The 12 national finalists competed to secure business mentoring from Dragons Den diva Deborah Meaden and with it a further burst of complimentary advertising.

On the day of the awards there was even a message of support from David Cameron noting how local papers can support and energise new businesses and secretary of state for business, education and skills, Vince Cable came to bless the proceedings.

Since you ask, the winner was the Ilkley Brewery and to continue the liquid theme Boozeberries, a specialist liqueur producer from Northern Ireland, was highly commended. And very good their products were too.

Nice publicity for all concerned and the Local Business Accelerators competition will be held again next year.

More importantly for the local newspaper industry, the competition produced a plethora of case studies to show how effective local advertising can be.

Footfall in babywear shop Glow Maternity increased by 50% following the LBA ad campaign in the North Devon Journal.

Online sales for Fudge Fancies, another commended entrant, rose by 20% after an ad campaign featured in the Middlesbrough Evening Gazette. Source Science was able to expand its adult education programme by an extra 100 people following a series of ads in the Lancashire Telegraph.

Modest stuff perhaps but it is a really good example of an industry under pressure doing something to try to save itself rather than standing around handwringing.

The magazine initiative

The other example – magazines – involves original research commissioned by Bauer into the importance of media “influence” in determining consumer behaviour – a sort of proxy for engagement.

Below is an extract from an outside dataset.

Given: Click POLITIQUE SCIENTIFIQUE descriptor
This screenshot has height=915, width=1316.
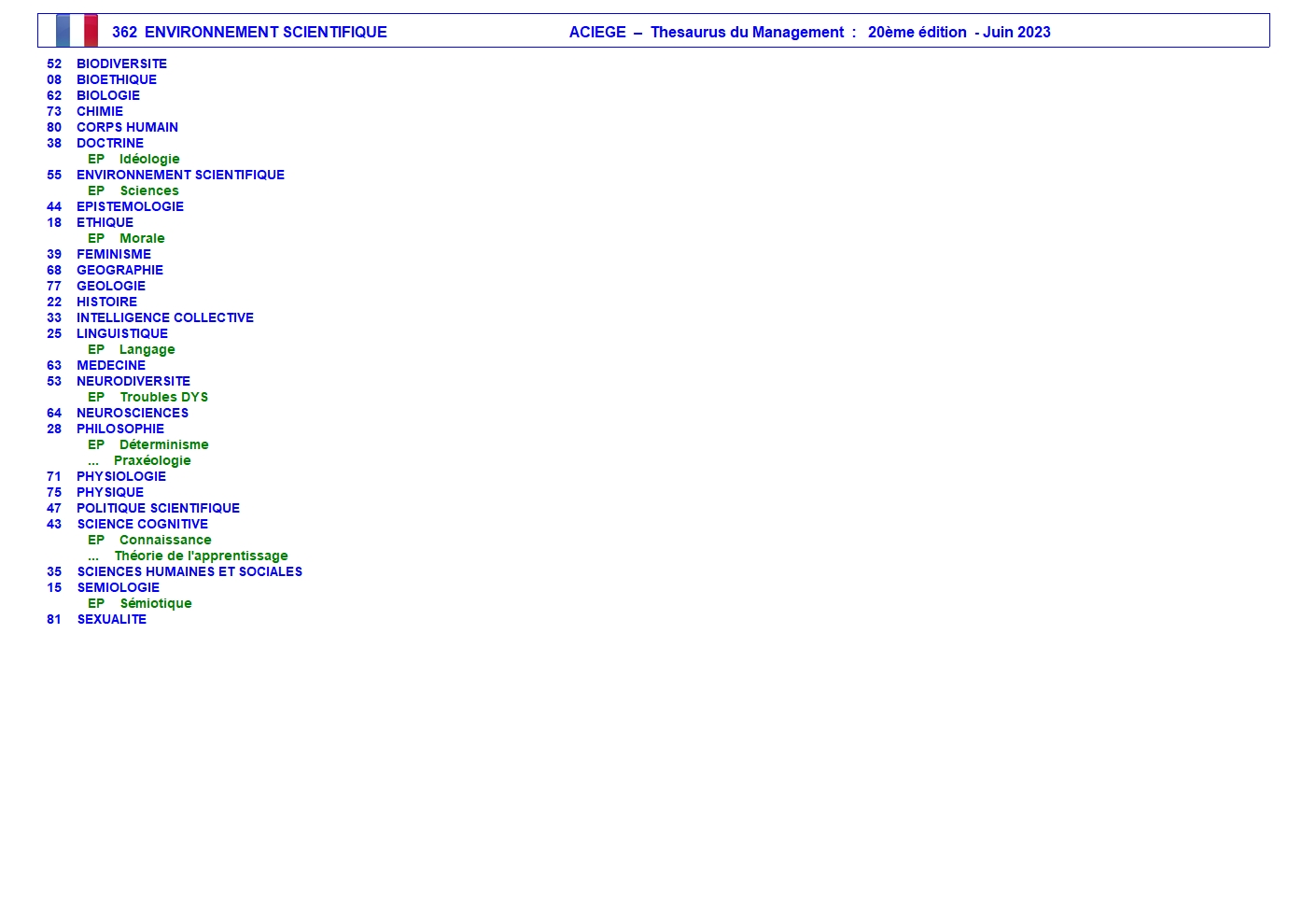Looking at the screenshot, I should coord(158,508).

Looking at the power of influence is not exactly a new concept in marketing. A seminar on the research, The Anatomy of Influence, was told that there have already been 130 papers and at least 30 case studies on the subject.

Bauer’s gimmick was to look at the principal drivers of a magazine brand’s influence – head (behavioural attributes), heart (emotional attributes) and hand (action attributes) – based on 2,700 online interviews and come up with a score. An equal number of readers of Bauer magazines and its rivals were included.

All the signs are that the research by Kantar Media was objective and perfectly respectable. The usual caveat has to be made and it was one that was happily conceded publicly by Bauer executives.

The results in general showed that the main Bauer titles such as Grazia and Empire had a high influence score. More! – less so.

We can be certain that if the results demonstrated irrefutably that Bauer publications had a low influence score then there would have been no seminar in the Soho Hotel.

Bauer was able to claim, however, that through the usual scaling up its media brands drive 42 million actions by consumers.

Rather like the Local Business Accelerators, the Bauer research was a good step forward towards an important objective and deserves more general support. What if an all-industry measure of influence and therefore engagement could be created?

There are worries about attaching numerical scores to emotional attributes and some noted the dangers of circularity of argument – that good magazines have influence simply because they are good magazines.

Yet there is a clear sense that while counting viewers and readers is fine and dandy, something more sophisticated is required in the longer term. As always, the marketing industry wants to know more.

The usual problem applies – no one is all that keen to pay for the greater level of sophistication.

At least in the meantime, however, we know that global advertising spending in the media is rising and that is some small comfort.